Where is your DR site?
The night Hurricane Sandy hit the New York metropolitan area in 2012, some Manhattan companies that backed up to New Jersey data centers found themselves in a major jam: The storm had knocked out power across the entire region, crippling backup sites as well as main sites.
Conclusion: You want to replicate your data to a site far enough away to reduce your risk of being shut down by a major regional storm or power outage. The trouble is, the farther away you replicate your data, the more issues you can have with network latency — so you’ll have to balance distance with your need for a fast network response time.
Make sure your DRaaS vendor can tell you exactly where your data will be replicated and how much latency that distance will cause.
How stringent are their policies?
DRaaS providers should be able to clearly illustrate how their solution will help you address your businesses regulatory demands. Look for evidence that the provider is working with businesses like yours that are referenceable.
Make a checklist of your compliance needs and ensure your provider can offer satisfactory reassurance that they will not expose you to compliance risk in a disaster and can address any insurance requirements. Most DRaaS companies realize the importance of compliance to organizations but don’t take this for granted.
Who is managing the data?
One of the prime appeals of DRaaS is working with a vendor who supplies disaster recovery expertise your company lacks.
You can’t assume your DRaaS provider has all the skills your company needs. You’ll be asking this service provider to virtualize your data center environment and create processes to replicate it all with as minimum disruption to your business as possible. That takes serious IT acumen.

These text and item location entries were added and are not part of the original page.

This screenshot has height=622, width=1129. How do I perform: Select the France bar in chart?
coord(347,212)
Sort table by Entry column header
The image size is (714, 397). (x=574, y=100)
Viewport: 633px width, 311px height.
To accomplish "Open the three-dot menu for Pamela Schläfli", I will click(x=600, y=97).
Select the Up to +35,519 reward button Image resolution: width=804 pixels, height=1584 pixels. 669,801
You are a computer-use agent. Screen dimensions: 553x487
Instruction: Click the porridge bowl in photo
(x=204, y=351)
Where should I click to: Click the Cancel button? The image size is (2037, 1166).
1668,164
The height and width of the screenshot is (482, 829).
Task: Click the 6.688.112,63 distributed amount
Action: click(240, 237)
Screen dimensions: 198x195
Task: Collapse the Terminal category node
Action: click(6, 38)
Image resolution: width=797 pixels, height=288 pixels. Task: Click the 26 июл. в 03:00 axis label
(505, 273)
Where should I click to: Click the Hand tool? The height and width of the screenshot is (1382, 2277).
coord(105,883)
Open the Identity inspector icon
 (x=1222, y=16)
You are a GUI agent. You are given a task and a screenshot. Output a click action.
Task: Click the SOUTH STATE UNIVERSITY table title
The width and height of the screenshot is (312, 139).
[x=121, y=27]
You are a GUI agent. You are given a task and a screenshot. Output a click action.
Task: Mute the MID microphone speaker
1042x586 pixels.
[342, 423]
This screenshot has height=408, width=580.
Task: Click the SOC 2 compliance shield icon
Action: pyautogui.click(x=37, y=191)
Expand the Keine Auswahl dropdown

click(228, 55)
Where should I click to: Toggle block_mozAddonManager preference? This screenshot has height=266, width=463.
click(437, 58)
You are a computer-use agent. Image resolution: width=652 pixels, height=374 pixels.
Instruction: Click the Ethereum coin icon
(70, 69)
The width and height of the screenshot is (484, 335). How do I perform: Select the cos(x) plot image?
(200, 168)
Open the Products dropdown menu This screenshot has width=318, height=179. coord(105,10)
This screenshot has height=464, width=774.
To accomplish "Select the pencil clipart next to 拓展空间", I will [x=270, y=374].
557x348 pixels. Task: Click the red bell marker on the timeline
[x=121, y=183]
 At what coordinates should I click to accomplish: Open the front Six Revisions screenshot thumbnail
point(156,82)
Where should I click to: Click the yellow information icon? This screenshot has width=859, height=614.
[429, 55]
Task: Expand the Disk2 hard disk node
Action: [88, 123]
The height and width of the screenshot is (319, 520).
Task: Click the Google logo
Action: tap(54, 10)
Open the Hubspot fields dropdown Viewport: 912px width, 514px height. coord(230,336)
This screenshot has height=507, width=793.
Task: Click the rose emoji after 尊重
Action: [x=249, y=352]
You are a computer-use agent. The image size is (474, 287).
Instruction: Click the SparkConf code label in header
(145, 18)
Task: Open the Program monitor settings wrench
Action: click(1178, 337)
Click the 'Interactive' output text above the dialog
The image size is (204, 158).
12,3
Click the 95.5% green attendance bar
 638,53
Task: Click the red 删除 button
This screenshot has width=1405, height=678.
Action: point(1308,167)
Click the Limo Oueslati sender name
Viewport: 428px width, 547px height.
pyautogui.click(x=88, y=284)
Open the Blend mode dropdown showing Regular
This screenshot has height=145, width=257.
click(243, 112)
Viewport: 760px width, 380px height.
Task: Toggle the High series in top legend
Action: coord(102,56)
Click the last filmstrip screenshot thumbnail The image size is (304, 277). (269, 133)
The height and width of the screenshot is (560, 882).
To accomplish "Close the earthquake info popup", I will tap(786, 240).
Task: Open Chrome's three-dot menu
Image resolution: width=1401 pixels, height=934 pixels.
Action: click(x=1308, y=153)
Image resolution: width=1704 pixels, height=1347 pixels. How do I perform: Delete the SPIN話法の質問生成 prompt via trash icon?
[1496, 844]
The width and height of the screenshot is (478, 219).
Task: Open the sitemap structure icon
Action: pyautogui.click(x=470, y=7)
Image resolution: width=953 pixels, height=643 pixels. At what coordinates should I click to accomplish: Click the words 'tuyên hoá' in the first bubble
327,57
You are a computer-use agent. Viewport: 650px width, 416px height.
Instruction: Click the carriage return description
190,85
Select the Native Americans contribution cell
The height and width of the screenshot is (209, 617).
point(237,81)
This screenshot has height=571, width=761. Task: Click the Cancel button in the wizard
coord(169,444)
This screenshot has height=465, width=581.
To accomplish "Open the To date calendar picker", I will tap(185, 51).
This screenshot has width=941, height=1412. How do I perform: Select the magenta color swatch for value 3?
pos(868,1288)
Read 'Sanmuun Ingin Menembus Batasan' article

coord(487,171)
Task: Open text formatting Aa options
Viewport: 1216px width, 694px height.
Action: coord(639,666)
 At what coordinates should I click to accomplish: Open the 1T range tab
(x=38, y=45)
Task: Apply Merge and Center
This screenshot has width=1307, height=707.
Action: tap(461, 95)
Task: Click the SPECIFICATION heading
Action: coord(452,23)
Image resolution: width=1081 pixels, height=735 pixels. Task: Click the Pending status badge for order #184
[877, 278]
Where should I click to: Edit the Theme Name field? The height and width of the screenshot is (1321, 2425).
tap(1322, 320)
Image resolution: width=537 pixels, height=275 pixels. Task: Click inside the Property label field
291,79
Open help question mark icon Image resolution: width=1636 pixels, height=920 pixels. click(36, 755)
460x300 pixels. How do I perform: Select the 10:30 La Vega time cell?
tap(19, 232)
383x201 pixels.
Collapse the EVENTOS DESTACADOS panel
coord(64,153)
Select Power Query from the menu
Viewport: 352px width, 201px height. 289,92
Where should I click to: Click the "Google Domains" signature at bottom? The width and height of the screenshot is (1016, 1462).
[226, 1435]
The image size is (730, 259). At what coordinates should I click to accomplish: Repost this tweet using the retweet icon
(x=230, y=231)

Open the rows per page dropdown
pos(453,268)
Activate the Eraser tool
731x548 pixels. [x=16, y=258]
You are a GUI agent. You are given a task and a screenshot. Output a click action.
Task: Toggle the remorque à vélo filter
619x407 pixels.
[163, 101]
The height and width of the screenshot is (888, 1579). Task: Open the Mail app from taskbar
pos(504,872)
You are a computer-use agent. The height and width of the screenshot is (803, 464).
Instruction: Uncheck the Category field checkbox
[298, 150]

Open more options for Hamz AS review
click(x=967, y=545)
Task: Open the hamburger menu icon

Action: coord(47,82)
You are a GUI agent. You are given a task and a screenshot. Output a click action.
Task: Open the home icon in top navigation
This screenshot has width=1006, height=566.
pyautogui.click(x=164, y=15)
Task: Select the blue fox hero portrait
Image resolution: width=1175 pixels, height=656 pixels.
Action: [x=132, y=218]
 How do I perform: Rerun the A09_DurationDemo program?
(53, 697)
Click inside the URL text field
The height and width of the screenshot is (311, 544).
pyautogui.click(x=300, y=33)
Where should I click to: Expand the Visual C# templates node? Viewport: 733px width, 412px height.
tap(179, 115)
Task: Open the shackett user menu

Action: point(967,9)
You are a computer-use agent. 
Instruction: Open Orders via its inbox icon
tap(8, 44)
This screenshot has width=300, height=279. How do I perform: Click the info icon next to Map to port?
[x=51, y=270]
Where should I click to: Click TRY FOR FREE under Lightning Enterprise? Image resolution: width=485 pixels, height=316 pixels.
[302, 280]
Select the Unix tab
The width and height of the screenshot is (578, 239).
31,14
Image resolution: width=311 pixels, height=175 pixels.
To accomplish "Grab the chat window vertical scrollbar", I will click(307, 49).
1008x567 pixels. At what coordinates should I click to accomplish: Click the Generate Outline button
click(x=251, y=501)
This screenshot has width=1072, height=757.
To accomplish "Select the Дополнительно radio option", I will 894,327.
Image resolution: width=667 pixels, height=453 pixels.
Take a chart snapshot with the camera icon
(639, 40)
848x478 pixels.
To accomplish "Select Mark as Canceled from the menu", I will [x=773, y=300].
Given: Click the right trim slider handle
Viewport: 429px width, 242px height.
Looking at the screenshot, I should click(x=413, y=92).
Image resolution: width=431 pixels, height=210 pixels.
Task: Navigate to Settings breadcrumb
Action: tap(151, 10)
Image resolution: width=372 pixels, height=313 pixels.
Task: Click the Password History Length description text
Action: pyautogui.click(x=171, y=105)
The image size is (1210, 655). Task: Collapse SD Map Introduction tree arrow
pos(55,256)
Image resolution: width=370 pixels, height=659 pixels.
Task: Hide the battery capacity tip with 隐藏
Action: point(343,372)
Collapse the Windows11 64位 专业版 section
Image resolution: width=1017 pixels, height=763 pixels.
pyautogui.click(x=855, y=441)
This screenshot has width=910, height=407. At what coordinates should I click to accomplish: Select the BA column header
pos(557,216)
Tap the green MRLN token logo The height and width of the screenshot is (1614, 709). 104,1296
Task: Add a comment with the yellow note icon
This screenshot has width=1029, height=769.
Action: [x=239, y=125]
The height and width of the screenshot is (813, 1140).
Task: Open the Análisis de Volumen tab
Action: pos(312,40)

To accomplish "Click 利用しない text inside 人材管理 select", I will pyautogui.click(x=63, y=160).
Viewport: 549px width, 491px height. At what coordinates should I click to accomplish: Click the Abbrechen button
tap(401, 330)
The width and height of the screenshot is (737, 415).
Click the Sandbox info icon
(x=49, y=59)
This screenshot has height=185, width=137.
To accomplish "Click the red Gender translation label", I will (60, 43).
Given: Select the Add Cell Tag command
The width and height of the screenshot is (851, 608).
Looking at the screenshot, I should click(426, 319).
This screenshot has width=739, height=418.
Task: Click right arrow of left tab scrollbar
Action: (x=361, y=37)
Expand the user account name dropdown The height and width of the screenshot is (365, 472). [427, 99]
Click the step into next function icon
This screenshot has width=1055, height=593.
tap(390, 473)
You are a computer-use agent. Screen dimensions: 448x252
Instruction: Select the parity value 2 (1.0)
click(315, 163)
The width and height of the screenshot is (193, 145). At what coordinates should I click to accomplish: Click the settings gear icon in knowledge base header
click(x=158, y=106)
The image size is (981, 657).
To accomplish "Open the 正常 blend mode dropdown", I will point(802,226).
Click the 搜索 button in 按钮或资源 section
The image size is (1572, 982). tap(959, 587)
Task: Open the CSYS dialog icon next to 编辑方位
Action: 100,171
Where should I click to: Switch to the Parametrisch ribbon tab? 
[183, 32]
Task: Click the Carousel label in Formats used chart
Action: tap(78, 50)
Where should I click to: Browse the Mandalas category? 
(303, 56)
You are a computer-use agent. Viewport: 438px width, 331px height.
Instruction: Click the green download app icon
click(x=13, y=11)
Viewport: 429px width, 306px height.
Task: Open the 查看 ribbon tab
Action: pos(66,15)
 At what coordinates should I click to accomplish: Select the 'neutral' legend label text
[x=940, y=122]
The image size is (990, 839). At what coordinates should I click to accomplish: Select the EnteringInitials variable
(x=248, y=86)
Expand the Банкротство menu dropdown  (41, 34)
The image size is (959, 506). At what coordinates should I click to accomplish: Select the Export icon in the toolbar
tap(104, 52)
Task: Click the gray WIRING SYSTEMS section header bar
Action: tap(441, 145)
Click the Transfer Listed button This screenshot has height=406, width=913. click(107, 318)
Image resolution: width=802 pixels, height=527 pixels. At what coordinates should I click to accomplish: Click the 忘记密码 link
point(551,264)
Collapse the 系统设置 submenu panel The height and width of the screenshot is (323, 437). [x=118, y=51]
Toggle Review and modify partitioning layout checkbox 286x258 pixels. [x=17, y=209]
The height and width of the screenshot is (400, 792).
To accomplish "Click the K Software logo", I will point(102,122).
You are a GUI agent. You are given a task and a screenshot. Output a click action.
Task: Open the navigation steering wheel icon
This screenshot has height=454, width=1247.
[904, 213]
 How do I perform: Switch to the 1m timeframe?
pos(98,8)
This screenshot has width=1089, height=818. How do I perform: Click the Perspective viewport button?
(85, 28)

Again, you need to make a checklist of all the relevant disaster recovery competencies your computing environment requires, and ensure your DRaaS provider has people on staff with appropriate certifications and proven track records.
Is it guaranteed to work?
Many clients invest heavily in a fully redundant, “always on” secondary environment (active/active) that is very expensive to operate, yet has never been tested or proven to work. The only successful DR environment is one that has been completely documented, tested, and then proven that end users can get to critical applications in full DR mode. Anything short of that is a wing and a prayer that what you have put in place will work.
Your DRaaS provider should be able to conduct routine tests of your DR plan, without affecting the daily operations of your organization. Once the test has been completed, ask your provider for a letter of test performance clearly defining your DR program and showing their successful test results, so you’ll know critical applications will be available at all times when you need them most.
Getting all your DRaaS questions answered
Of course, there are many more questions to ask a DRaaS provider, like fees, SLA structure, and testing schedules.
It’s important to take the time to research the full range of concerns that a potential DRaaS provider must address to meet your specific needs and requirements. Treat your search like you were interviewing a candidate for a critical role on your team. Build a thorough list of questions to help you determine which vendor would be the best fit for your business.
Every company needs a reliable, robust Business Continuity and Disaster Recovery (BCDR) program. Neglecting the DR side of the equation can undermine the BC half, leading to a higher chance of failure and putting the whole enterprise at risk.